This past Monday, our seniors held their annual International Baccalaureate Diploma Programme (IBDP) Visual Arts Exhibition showcasing what they’ve been working on over the past two years. This year, seven students exhibited their work and curated their own set up: deciding how to mount, display, and explain their work. Teachers, their parents, and students came to attend the event to admire the art and congratulate the artists on completing their work.
The IB Visual Arts program is a course designed for students to learn about already established artists, different techniques in making art, and exploring ways to communicate through visual and written means. Using what they’ve learned, students must document their artistic journey in a process portfolio in which they explain their process and show different art-making forms. The IB Diploma Programme’s curriculum consists of the DP core, Theory of Knowledge, Extended Essay and CAS (creativity, activity, service) and six subject groups, studies in language and literature, language acquisition, individuals and societies, sciences, mathematics and the arts. This Visual Arts program is part of the arts subject group in the IBDP, which is recognized by the world’s top universities as excellent preparation for tertiary education.

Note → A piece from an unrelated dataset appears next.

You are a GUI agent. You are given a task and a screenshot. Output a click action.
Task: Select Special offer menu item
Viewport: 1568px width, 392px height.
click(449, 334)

Exhibition counts for 40% of the total grade of the IB Visual Arts program, with Standard Level students having to create 4-7 pieces of work, and Higher Level students having to create 8-11 pieces of work. This is accompanied by a curatorial rationale that they must present with their work to convey the idea behind it and why they chose their specific topic to communicate through their work.
A theme that some of the students chose was to explore their personal and cultural experience. One artist delved into their own roots, expressing their experiences of growing up with heavy Chinese tradition and being exposed to a multicultural education. They used multimedia to create portraits with depth trying to dig deep inside themselves using a clash of western and eastern symbols.

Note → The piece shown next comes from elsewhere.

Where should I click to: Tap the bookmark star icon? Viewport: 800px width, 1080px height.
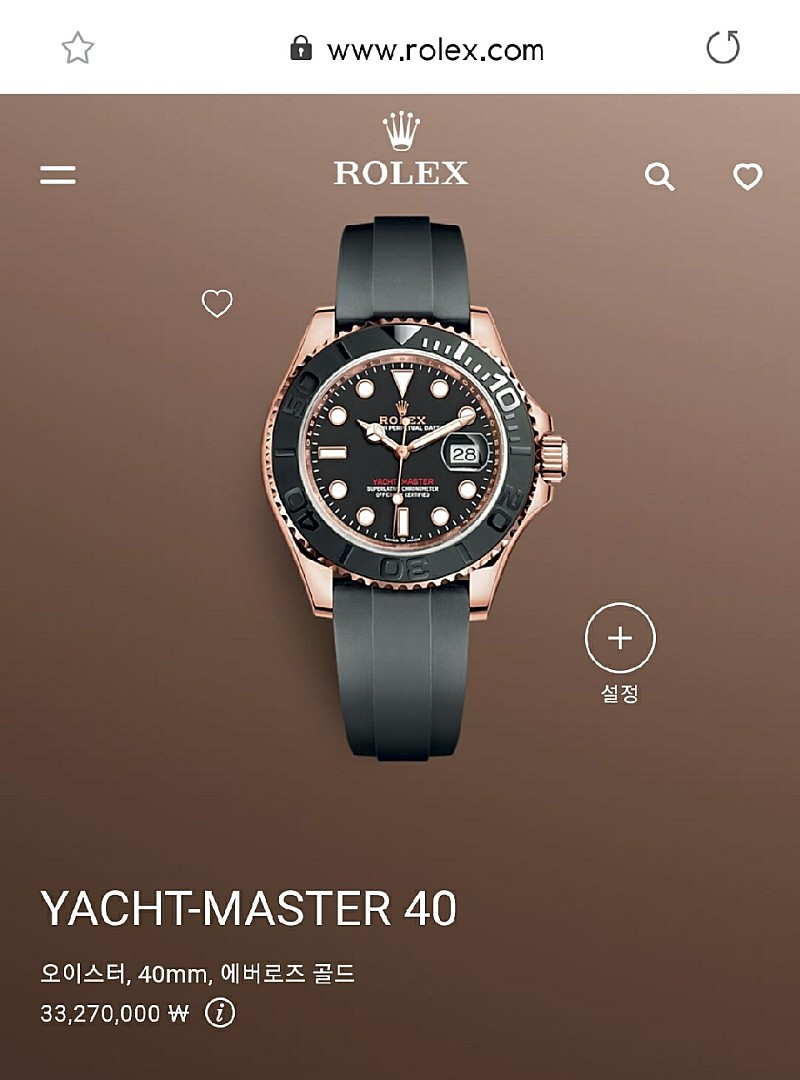point(77,48)
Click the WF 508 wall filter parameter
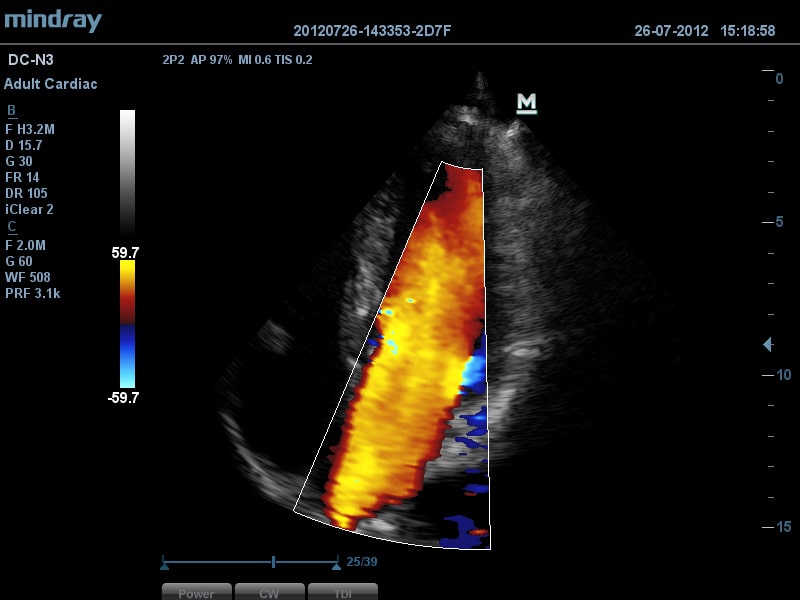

Another student delved into their heritage to expose the history and current day discrimination against Native Americans in current day. They used mixed media to depict their own stories along with others’, and the fact that Native American culture isn’t just one tribe, it’s a mixture. In one piece they set up a dinner table having created all the table settings. This interactive piece was meant to have people sit down to experience dysfunctional Native households caused by intergenerational trauma.
Another theme that students chose to communicate through art is mental health. One student focused on anxiety, creating art that showcased it in both a physical and mental form. Their work conveys their personal experience based on their understanding of anxiety, and the struggle of wanting to constantly improve in their artistic craft. They used digital art to depict anxiety in the shape of monsters and fast-drying clay to make an imprisoned heart in a case of plastic with words written on it.

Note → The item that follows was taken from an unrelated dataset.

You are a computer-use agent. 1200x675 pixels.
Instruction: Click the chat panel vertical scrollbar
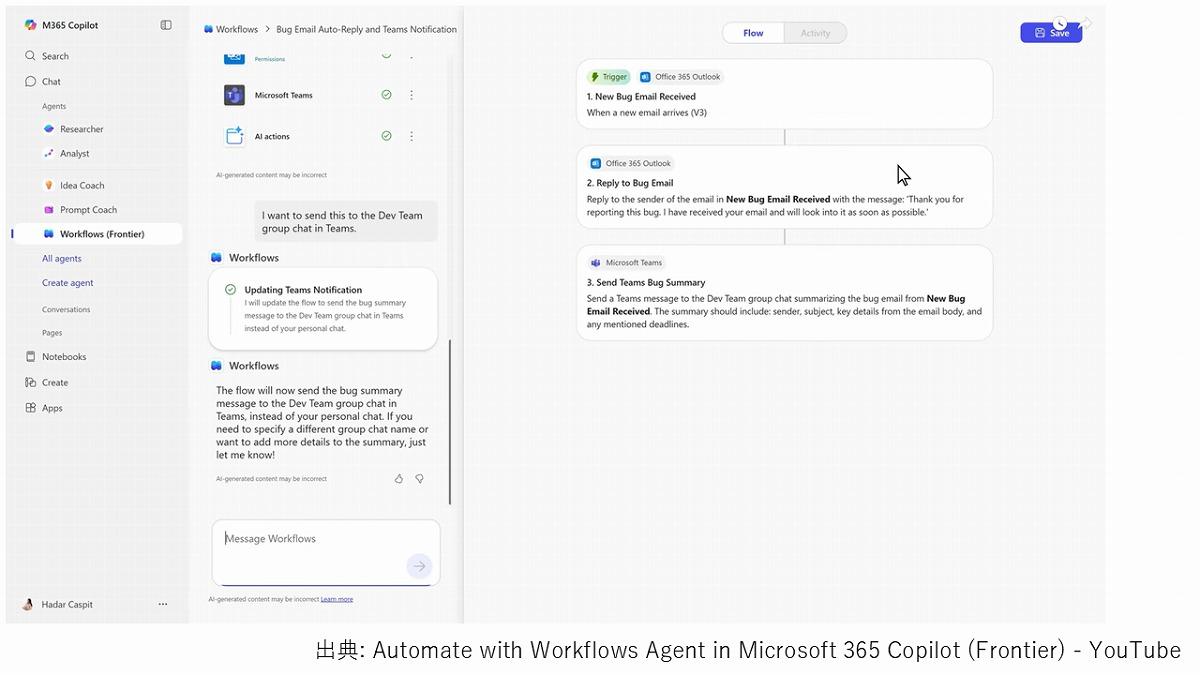(x=450, y=420)
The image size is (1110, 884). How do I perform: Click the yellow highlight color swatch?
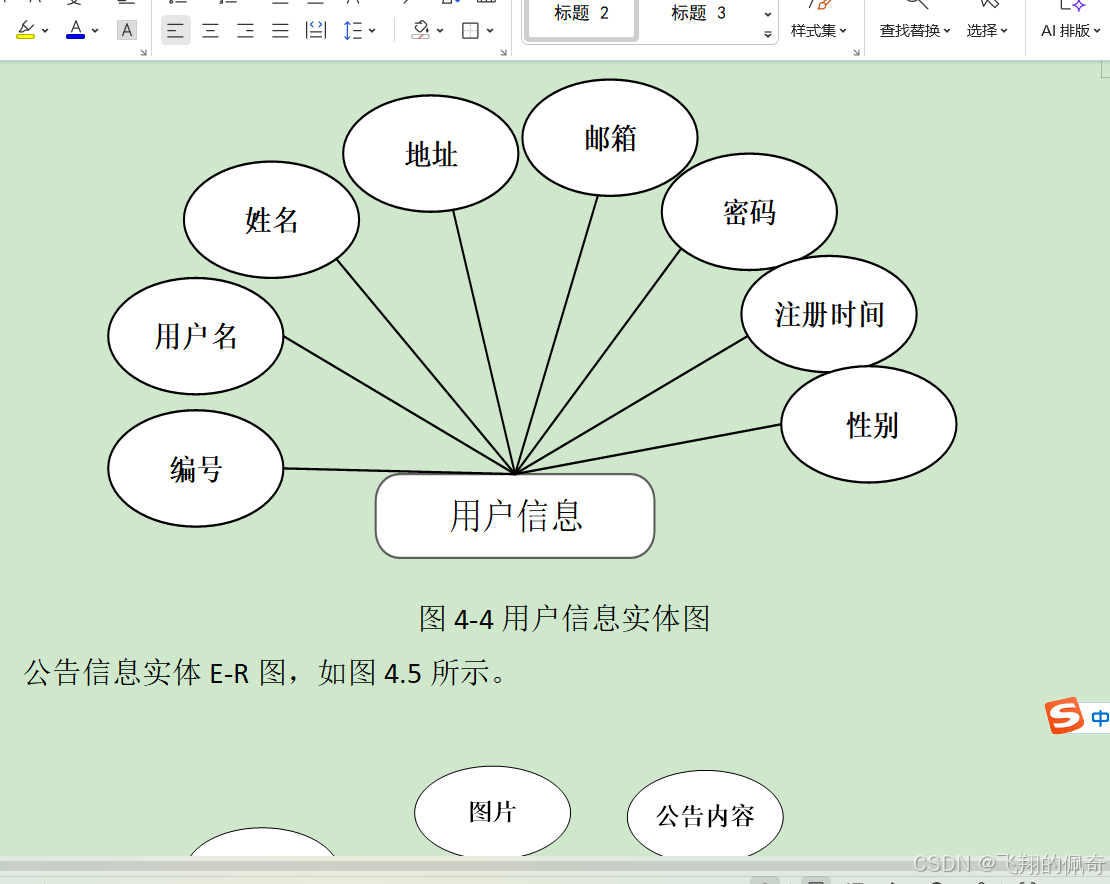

Another student’s chosen topic was ‘Blue’, exploring both the color and the mood. Using photography, the artist found subjects to photograph after playing them melancholy music to try and capture the moment of ‘blue’ on their faces. The muted color palette of their work created an interesting juxtaposition to the cobalt blue of their exhibition.
AISG wants to congratulate our Class of 2021 IB Visual Arts students for completing their course and showcasing such talent! Special thanks to our IB Visual Arts teacher, Lauren Robles for helping our students with their artistic aspirations and putting together such a great exhibition.